Now the thought of leaving for any longer than a week or two on vacation is more than I can bear. I was lucky enough to be given a family that does love and appreciate me. I'd miss them too much. And now with Izzy and Jake, I can't bear the thought of not getting to see them grow up, or at least not being able to see them nearly as often as I do now (which is still only once a week if I'm lucky, I wish it was more!). What if I had to move away and spend months/years at a time away? It would break my heart to come home and have either one of them not recognize me.

So apparently its Western PA for me. Which is honestly okay at this point. I don't feel like I need to get out of here and do fantastic, newsworthy things to be happy. Give me a job I enjoy (or at least can tolerate) with a decent pay and benefits, an apartment/townhouse (because I'm so not into home repairs or lawn care), and some free time to work on my writing, and I'm good to go. And probably a cat. Or maybe a small dog, like a Pekingese.

Or, God help me, in the event that I hitch myself to another human being for the rest of my life, I'd still like the job, the time for writing, and a cat/dog, but I'll take a house. With an attached garage for my car to be parked in during inclement weather. That would, of course, depend on the willingness of said human being to do all home repairs and landscaping. If he is unwilling, then we're back to the townhouse.

And maybe, just MAYBE, if the stars align and I feel as though there is not enough stress in my life, the possibility for a kid. Just one. And the jury is still out on that, for sure.

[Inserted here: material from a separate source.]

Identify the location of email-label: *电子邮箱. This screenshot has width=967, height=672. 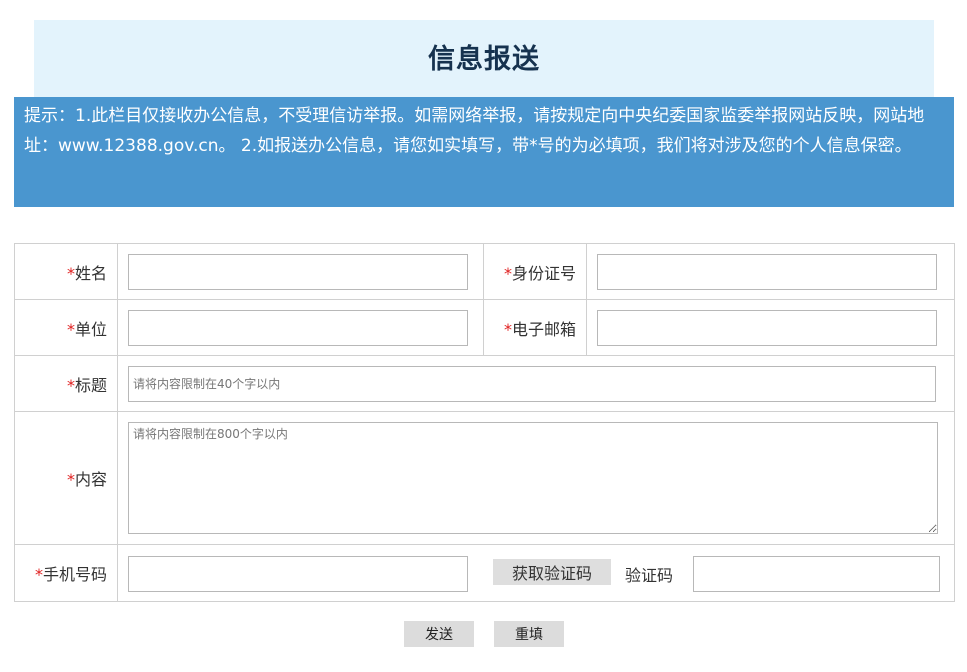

Most of that would depend on me getting past A) My phobia for doctors/hospitals/etc. and B) The fact that pregnancy and everything that it entails COMPLETELY grosses me out. To the point where other people talking about it gives me the heebie jeebies.

So apparently that's what I want out of life.

I feel like things keep shifting though. Like with the job thing. I sort of thought I had that figured out. Okay, part of it is about the financials involved, but honestly, I just don't think I'd be happy doing that forever. There's not really a challenge. Not much to work towards, goal-wise. And I feel like it would be a complete shame not to put my writing skills (which are pretty great, I've got to say... modest, I know) to good use. I love writing, and that is one job where there is pretty much none of that to be done. And if there is, it's minimal. Mostly, I don't feel like it challenges my brain. For the most part, as someone already warned me, it's basically babysitting.

Anyway, back to the shifting stuff. The job view has shifted severely in the last couple of weeks. My time line for a lot of things has shifted. I'm considering maybe getting my MBA right away, or getting a degree in something else. As much as I say I'm over school, if I can't do something with what I've got, I need to find something else or find another field.

And there's this other thing. Potential change in living arrangements. It wouldn't be for awhile yet, I don't really have a time frame on it. But it would be a positive shift for me, I think. Very. There's more to it than just a change of address, so it's something that needs to be thought about pretty seriously before I do anything though. But, as I said, it's not something that needs to be worried about right this second. I've got time. Although yes, this is part of the "a lot on my mind" that was at the beginning of this.

I do, however, have to go do homework and whatnot. So I'm going to put this very long (and probably boring) post to rest.